Haidlmayr: Zivildienst-Verwaltung bei Rotem Kreuz inakzeptabel

Klassischer Fall von Unvereinbarkeit

Wien (OTS) "Die Vergabe der Zivildienst-Verwaltung an das Rote Kreuz ist nicht akzeptabel. Das ist ein klassicher Fall von Unvereinbarkeit. Denn der Rechtsträger Rotes Kreuz, der die meisten Zivildiener beschäftigt, steuert die Zuteilung an alle anderen Rechtsträger und befindet sich damit in einer privilegierten Situation. Das kann zu gravierenden Mißständen führen", erneuert die Zivildienstsprecherin der Grünen, Theresia Haidlmayr ihre Kritik. Die Verwaltung der Zuteilung von Zivildienern muß von einer unabhängigen Instanz durchgeführt werden. Nur so ist eine einigermaßen objektive Zuteilung möglich, so Haidlmayr.

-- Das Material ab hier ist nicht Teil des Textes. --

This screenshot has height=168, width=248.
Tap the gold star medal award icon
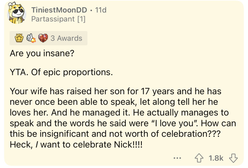click(x=19, y=38)
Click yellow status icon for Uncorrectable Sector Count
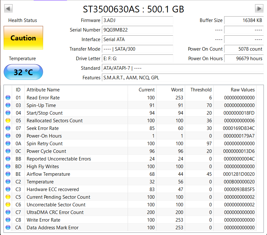The height and width of the screenshot is (235, 267). pyautogui.click(x=8, y=205)
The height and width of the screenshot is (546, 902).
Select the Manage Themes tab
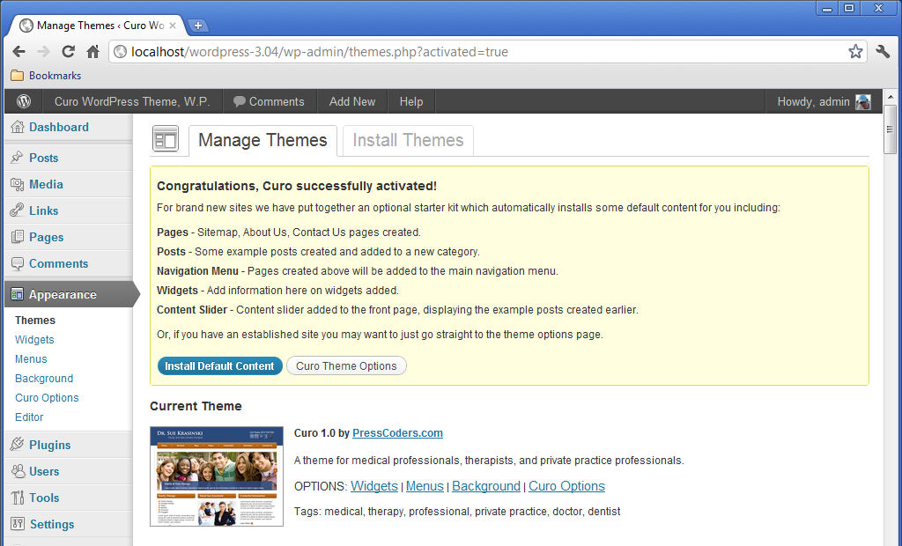pyautogui.click(x=262, y=140)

Mit der Übergabe der Verwaltung an das Rote Kreuz ist zu befürchten, daß sich das Rote Kreuz selbst am besten bedient und alle anderen Rechtsträger damit zufrieden sein müssen, was an Zivildienern übrig bleibt. "Um die Objektivität bei der Zuteilung der Zivildiener nicht noch mehr zu gefährden, müssen die zentrale Zuständigkeit und Verantwortung für den Zivildienst und die Zivildiener beim Innenministerium bleiben und dürfen keinesfalls in die Hände von Trägerorganisationen gelangen", fordert Haidlmayr neuerlich.